Is there some convenience wrapper around this to drop-in replace the OpenAI api ...

LoganDark · on Oct 11, 2023

A simple microservice would be https://github.com/huggingface/text-generation-inference .

Works flawlessly in Docker on my Windows machine, which is quite shocking.

Supports Mistral as well as everything else.

Biggest downside is that there's no way to operate the tokenizer through the API. I put in a feature request but they said "you really ought to write your own specialized client-side code for that". Real bummer when the server already supports everything, but oh well.

It has token streaming, automatically halts inference on connection close, and other niceties.

Quite long startup time, but worth it as it doesn't have to be restarted with the client.

replwoacause · on Oct 13, 2023

What kind of resources do you need to run this setup, and how well does yours perform? Is it like chatting with any other chat bot (ChatGPT or Claude, for example) or is it significantly slower? Can you train it on your own self-hosted documents, like markdown?

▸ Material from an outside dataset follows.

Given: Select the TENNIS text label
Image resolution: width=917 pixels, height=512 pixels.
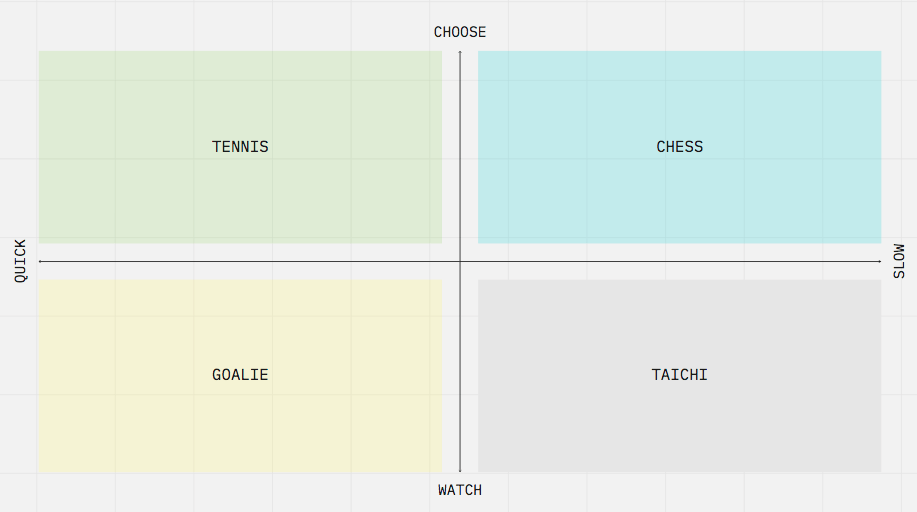Looking at the screenshot, I should pyautogui.click(x=240, y=147).
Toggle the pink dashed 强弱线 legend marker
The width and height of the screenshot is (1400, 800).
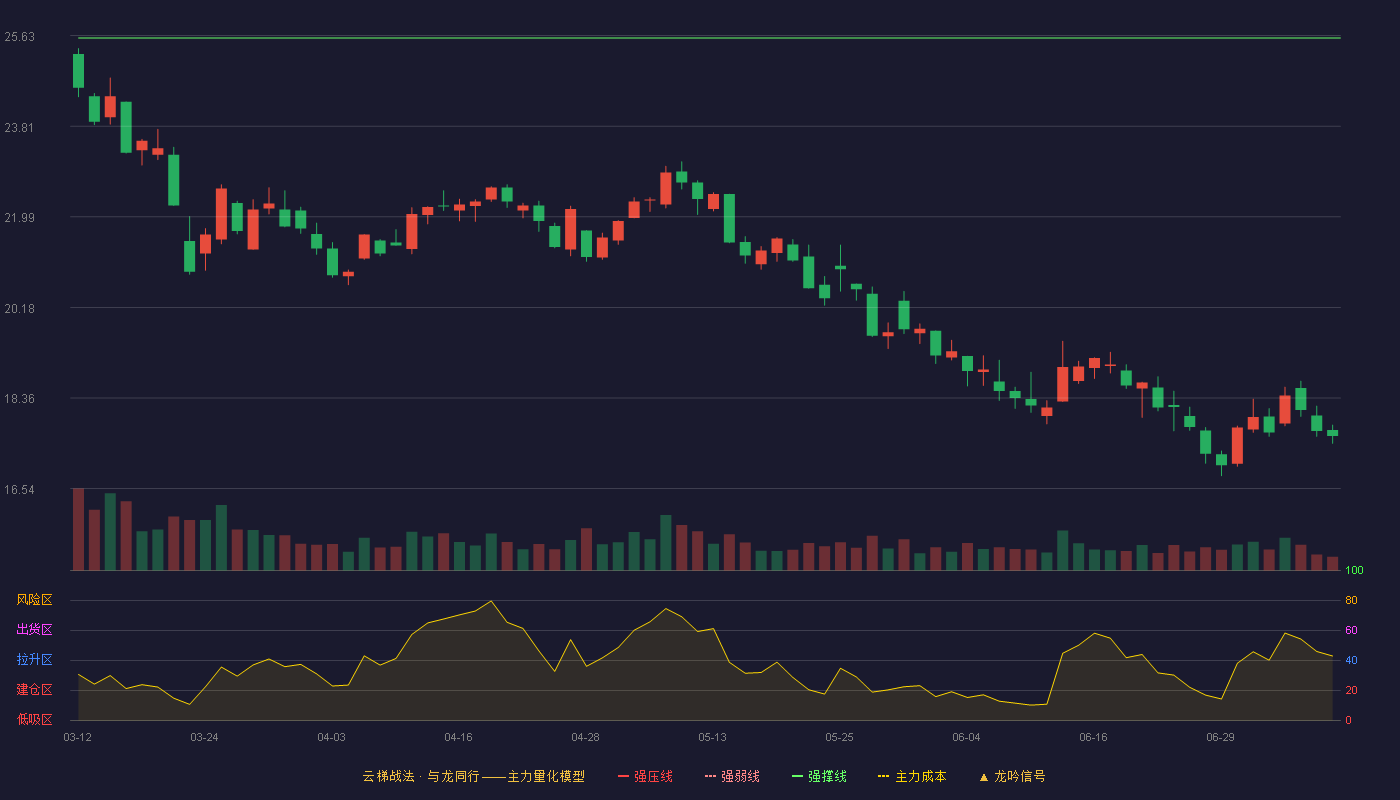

LoganDark · on Oct 14, 2023

The inference server doesn't do training. The speed is pretty decent for https://huggingface.co/TheBloke/storytime-13B-GPTQ on my 3060, it definitely doesn't feel like you are really waiting for a response.

My exact invocation (on Windows) was:

$ docker run --gpus all --shm-size 1g -p 8080:80 -v C:\text-generation-webui\models:/data ghcr.io/huggingface/text-generation-inference:1.1.0 --model-id /data/storytime-13b-GPTQ --quantize gptq

replwoacause · on Oct 14, 2023

Thanks! I don't have a GPU though, so I'm assuming it isn't going to perform very well. I'll have to see if there are any models that can run on CPU only.

dragonwriter · on Oct 11, 2023

> Is there some convenience wrapper around this to drop-in replace the OpenAI api with it?

text-generation-webui has an OpenAI API implementation.

> I heard that you could force the model to output JSON even better than ChatGPT with a specific syntax, and that you have to structure the prompts in a certain way to get ok-ish outputs instead of nonsense.

Probably to get the maximum use out of that (particularly the support for grammars), it would be better not to use the OpenAI API implementation, and just use the native API in text-generation-webui (or any other runner for the model that supports grammars or the other features you are looking for.)

[0] https://github.com/oobabooga/text-generation-webui

all2 · on Oct 11, 2023

Ollama [0] + LiteLLM [1]

[0] https://ollama.ai

[1] https://github.com/jmorganca/ollama/issues/305#issuecomment-...

---

Ollama is essentially docker for LLMs, and LiteLLM offers an API passthrough to make Ollama OpenAI API compatible. I haven't tried it yet, but I will be trying it probably this weekend.

replwoacause · on Oct 13, 2023

Cool! Is it possible to make this self-hosted model reference my own content, for example markdown files? Or does it only know how to respond to things it was trained on?

brucethemoose2 · on Oct 11, 2023

Koboldcpp has an OpenAI (and kobold api) endpoint now, and supports grammar syntax like you said:

https://github.com/LostRuins/koboldcpp

The biggest catch is it doesn't support llama.cpp's continuous batching yet. Maybe soon?

siquick · on Oct 11, 2023

Pretty straightforward with Ollama + LlamaIndex

https://gpt-index.readthedocs.io/en/latest/examples/llm/olla...

Havoc · on Oct 11, 2023

Llama.cpp has a translation server

leschak · on Oct 12, 2023

python3 -m llama_cpp.server --model /path/to/model.gguf

nothrowaways · on Oct 11, 2023

Try ollama

ipaddr · on Oct 11, 2023

Oobabooga

redox99 · on Oct 11, 2023

Ooba is not meant to serve multiple users (no batching). Batching gives you 5x to 10x throughput increase.